Hi all, not a data hoarder myself but have been digging into using the wayback machine to find old images and videos for the past few weeks. I've been trying to find a way to search all URLs on the archive for any containing particular substrings (typically video/img IDs) but haven't had much luck. Yesterday I was directed to the wayback CDX API and its search functions but have some major issues regarding is usage for my desired outcome:
-
Using the search function via the CDX API requires a domain input. I'm not looking for specific sites perse, instead just looking for a URL for any domain containing the specific strings in question.
-
Even when searching within a large domain, the system seems to retrieve as many entries relevant to the domain before applying the search filters and has an upper limit for entries it can retrieve. This means that the entries containing the desired substring may not be in the list of entries retrieved before filtering and so will not be flagged.

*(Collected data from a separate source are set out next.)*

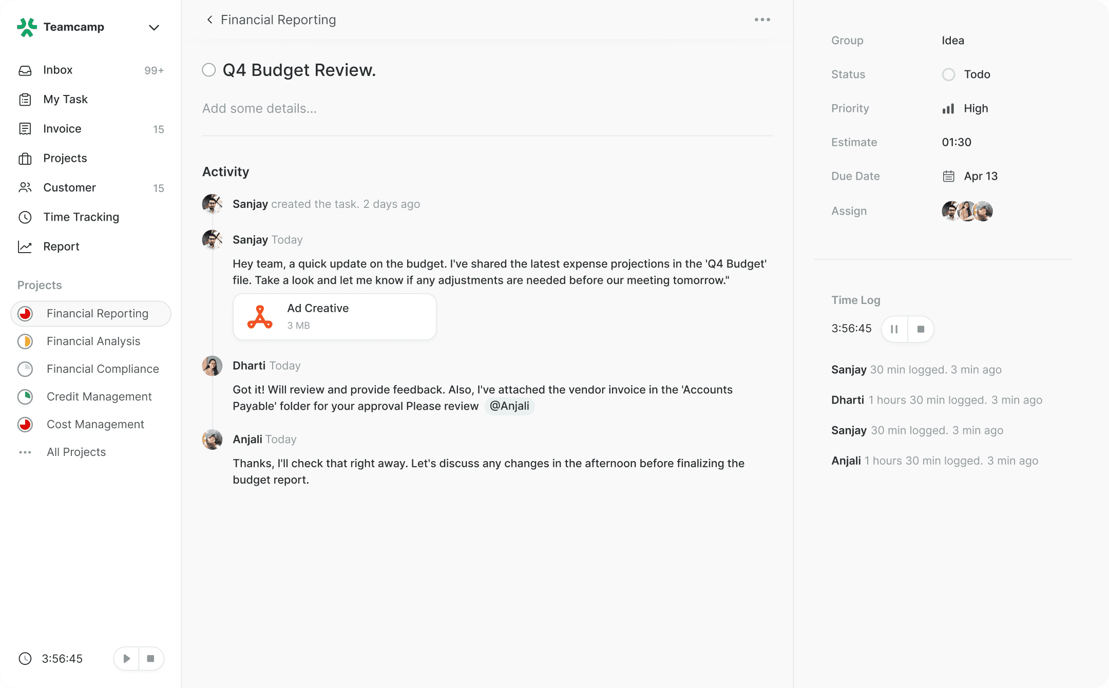Image resolution: width=1109 pixels, height=688 pixels.
Task: Toggle the Todo status circle
Action: point(948,75)
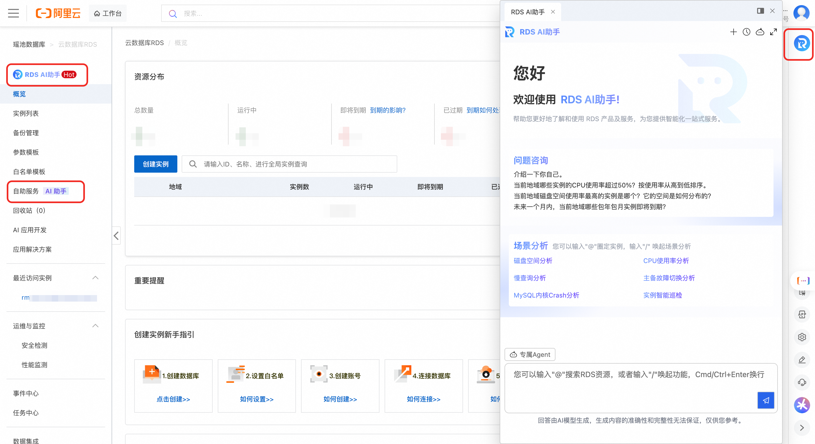Click the 创建实例 button
Image resolution: width=815 pixels, height=444 pixels.
pyautogui.click(x=155, y=164)
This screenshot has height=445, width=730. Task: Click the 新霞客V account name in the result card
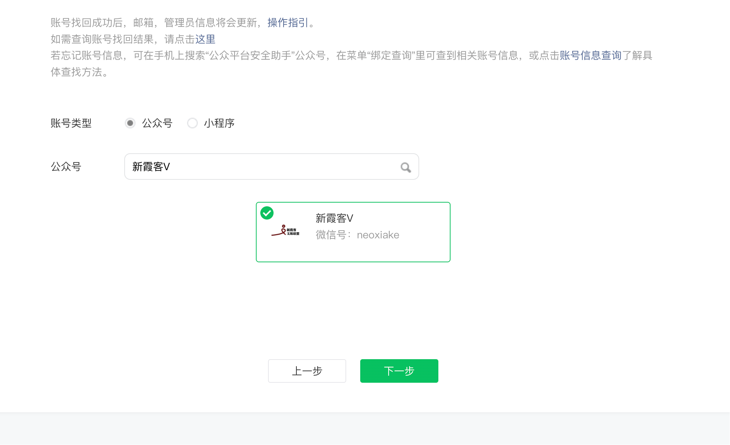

I have tried using the in-built Pagination API to retrieve all relevant domain entries by splitting them into blocks but, due to the way the filters are applied, this only tells me if the entry is in the current block and I have to search each one manually. I have basically no coding knowledge (sorry) so just figuring out how to use the CDX search properly was a bit of a challenge. I definitely don't have the ability to automate the search process for the paginated data.

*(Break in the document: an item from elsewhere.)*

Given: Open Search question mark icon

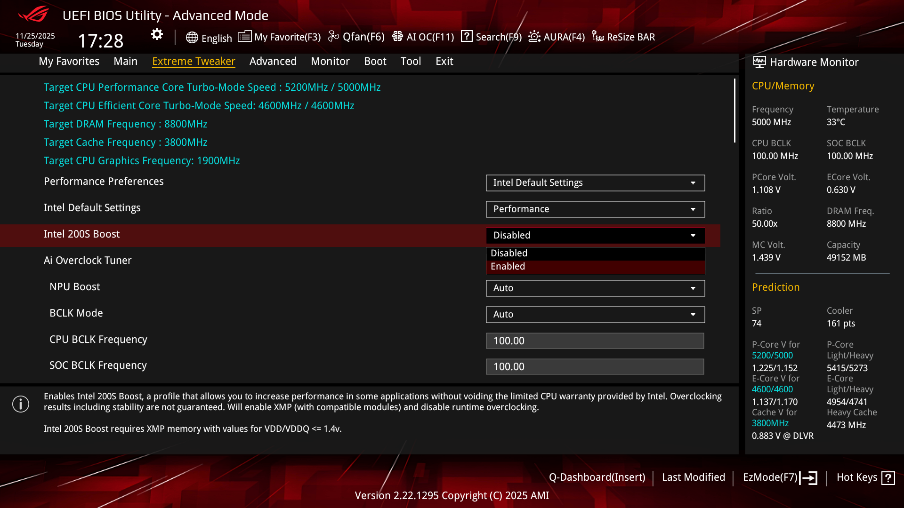Looking at the screenshot, I should (467, 37).
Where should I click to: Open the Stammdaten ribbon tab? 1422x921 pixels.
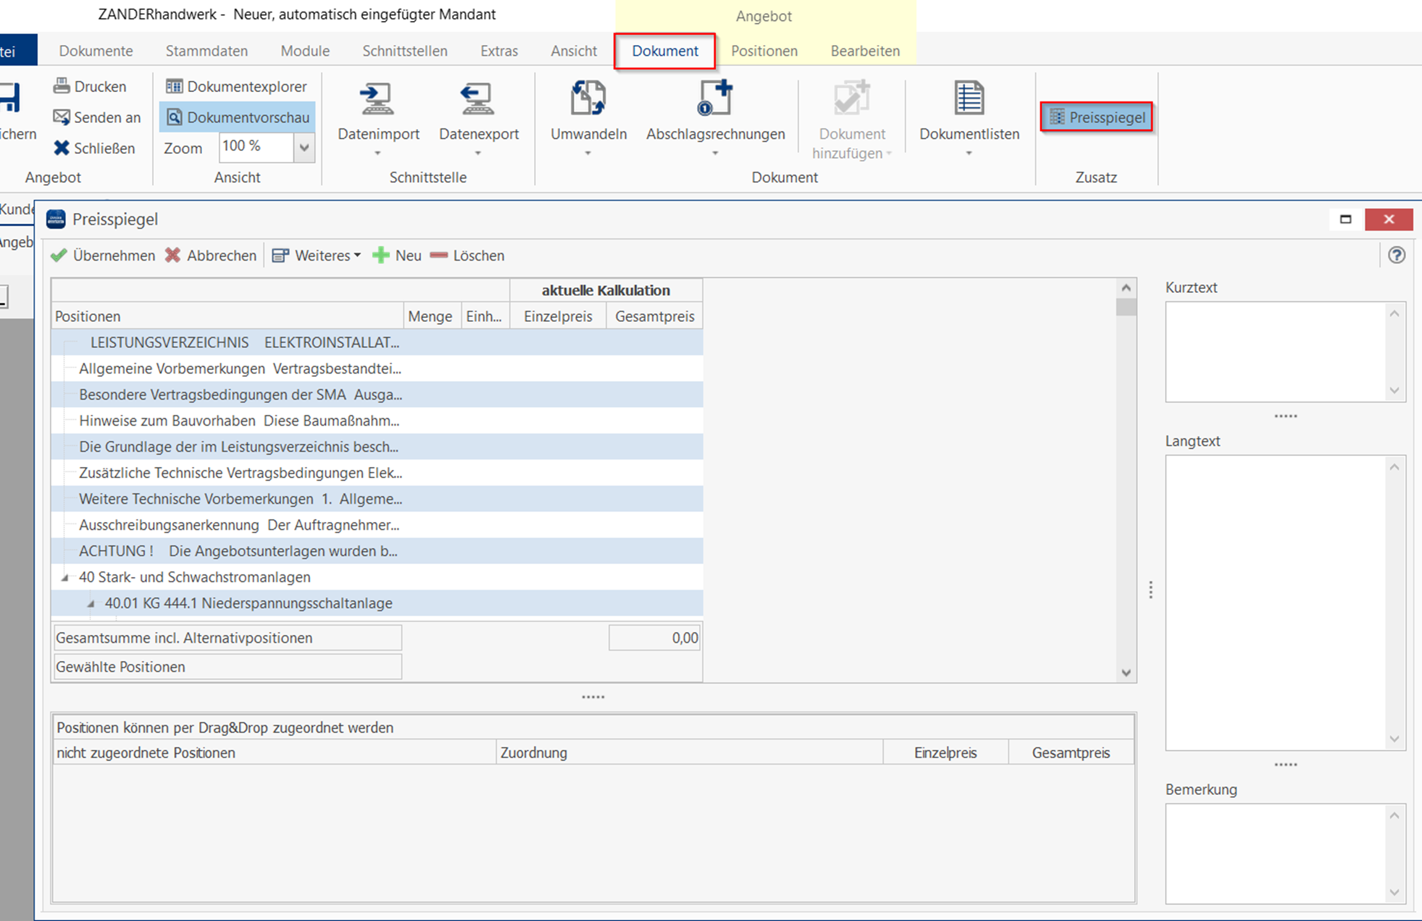pyautogui.click(x=206, y=51)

Maybe a long shot and sorry for my lack of understanding, but would anyone here know how I could go about solving my issue? It's possible you may have to explain to me like I'm 5 but I normally pick stuff up pretty quick.
Thanks for any help in advance!
Short answer: you're asking questions that will take a program requesting data (the whole internet archive?) non-stop for a month or more. You are gonna need to learn to code if you want to interact with that much data.
You're going to need to automate it. A rate-limiter is going to kick in very quickly if you are just spamming the API.
You need to learn for yourself if this is a project you are tackling. Also will need to familiarize yourself with the terms of service of the archive, because most services would consider scraping every piece of data they have as abusive behavior and/or malicious.